Dear Marlene and all,
Here is the update on the issue of token definitions in AntConc and WordSmith.
First, AntConc:
Before processing any text, the user must specify the character encoding of the raw corpus files under the global settings->Language (character) encoding option. The default is 'iso-8859-1, which is commonly called Latin 1, and is commonly used to encode English and European language texts. If other languages are to be used, they will either be encoded in a legacy encoding (e.g. the popular Shift-JIS encoding here in Japan) or perhaps a Unicode encoding (e.g., the international UTF-8 standard). I stress *the encoding must be specified before accurate processing can be done.
Within AntConc, the files are then converted to an internal Unicode standard representation. (Some people think this is UTF-8 but it's not really, and an explanation would get *very* complicated).

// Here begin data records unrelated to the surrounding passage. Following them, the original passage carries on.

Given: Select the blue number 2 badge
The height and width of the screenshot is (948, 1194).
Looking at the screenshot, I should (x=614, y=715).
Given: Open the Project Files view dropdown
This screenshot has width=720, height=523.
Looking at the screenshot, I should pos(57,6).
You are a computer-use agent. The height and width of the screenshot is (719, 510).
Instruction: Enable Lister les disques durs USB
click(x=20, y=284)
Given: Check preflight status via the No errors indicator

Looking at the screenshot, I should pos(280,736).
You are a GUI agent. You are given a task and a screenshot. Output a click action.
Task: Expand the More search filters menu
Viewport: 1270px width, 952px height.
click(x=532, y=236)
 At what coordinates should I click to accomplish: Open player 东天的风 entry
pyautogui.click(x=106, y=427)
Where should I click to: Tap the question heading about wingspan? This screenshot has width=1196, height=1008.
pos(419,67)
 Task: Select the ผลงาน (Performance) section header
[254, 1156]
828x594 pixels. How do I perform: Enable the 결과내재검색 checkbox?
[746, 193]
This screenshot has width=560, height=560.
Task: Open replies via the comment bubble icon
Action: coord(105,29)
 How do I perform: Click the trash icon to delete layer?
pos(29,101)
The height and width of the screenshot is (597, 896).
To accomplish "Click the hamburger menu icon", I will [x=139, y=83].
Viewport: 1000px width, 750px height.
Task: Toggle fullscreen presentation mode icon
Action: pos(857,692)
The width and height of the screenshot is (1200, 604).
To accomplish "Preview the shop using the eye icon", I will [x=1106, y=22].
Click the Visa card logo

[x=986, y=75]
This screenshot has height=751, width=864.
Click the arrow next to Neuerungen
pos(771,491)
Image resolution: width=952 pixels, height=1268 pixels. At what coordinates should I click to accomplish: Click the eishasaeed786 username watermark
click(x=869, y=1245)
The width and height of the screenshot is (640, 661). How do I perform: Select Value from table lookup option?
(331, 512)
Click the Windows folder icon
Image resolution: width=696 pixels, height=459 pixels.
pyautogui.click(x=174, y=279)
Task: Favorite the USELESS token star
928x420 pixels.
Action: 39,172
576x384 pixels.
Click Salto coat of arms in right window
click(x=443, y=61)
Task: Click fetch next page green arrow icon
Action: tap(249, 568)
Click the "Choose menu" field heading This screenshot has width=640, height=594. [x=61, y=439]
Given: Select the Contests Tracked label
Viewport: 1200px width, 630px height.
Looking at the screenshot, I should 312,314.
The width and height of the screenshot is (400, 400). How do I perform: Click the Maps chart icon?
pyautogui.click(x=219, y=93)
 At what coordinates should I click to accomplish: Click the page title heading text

The token definition in AntConc is completely determined by the token definition settings under the Global Settings menu option. A series of characters in the token definition delimited by non-token definition characters will be treated as 'words'. In AntConc, the default setting is the "Letter" class of the Unicode standard. In other words, any character in the Unicode standard that has a "Letter" character property will be included. See here for a description:
http://www.unicode.org/versions/Unicode4.0.0/ch04.pdfOther classes, such as the Unicode "number" or "punctuation" classes, can be added to the token definition, or the user can type characters directly to build up a 'user-defined' token definition.
Note that in Version 3.3.0, I am thinking of changing the default from Latin 1 to either the UTF-8 international standard, or perhaps ANSI on Windows (to match WordSmith - see below) and UTF-8 on OS X and Linux.
Next WordSmith:
WordSmith is built for only Windows computers. Because of this, it uses the same assumptions about the encoding of texts as Windows itself does.
On Windows computers, when a user saves a text file (e.g. using Notepad), the default encoding will be something called 'ANSI'. In a Windows system, ANSI is just a poor term used to describe the
system's default 'code page', which is really just another term for the default legacy encoding of the system. Unfortunately, the 'code page' for a Windows system will be different depending on *the language* of the OS. So, the ANSI encoding on most European Windows systems is cp1252 ('Latin
1'). On Japanese Windows, it will be cp932 (Shift-JIS), and on Chinese Windows, Korean Windows, etc. it will be different again.
Compounding the problem are the poor terms used by the Windows system when a user tries to save a file with a non-default encoding. If a file contains non 'ANSI' characters, Windows will suggest to the user to save the texts as 'Unicode', which is another poor term that really means the Unicode UTF-16LE encoding. The user can also access other encodings that Windows terms Unicode Big Endian, which really means UTF-16BE, or UTF-8, which really means UTF-8 BOM. UTF-8 BOM means UTF-8 with an extra character (Byte Order Mark) added to the beginning of the file to mark the file explicitly being in UTF-8.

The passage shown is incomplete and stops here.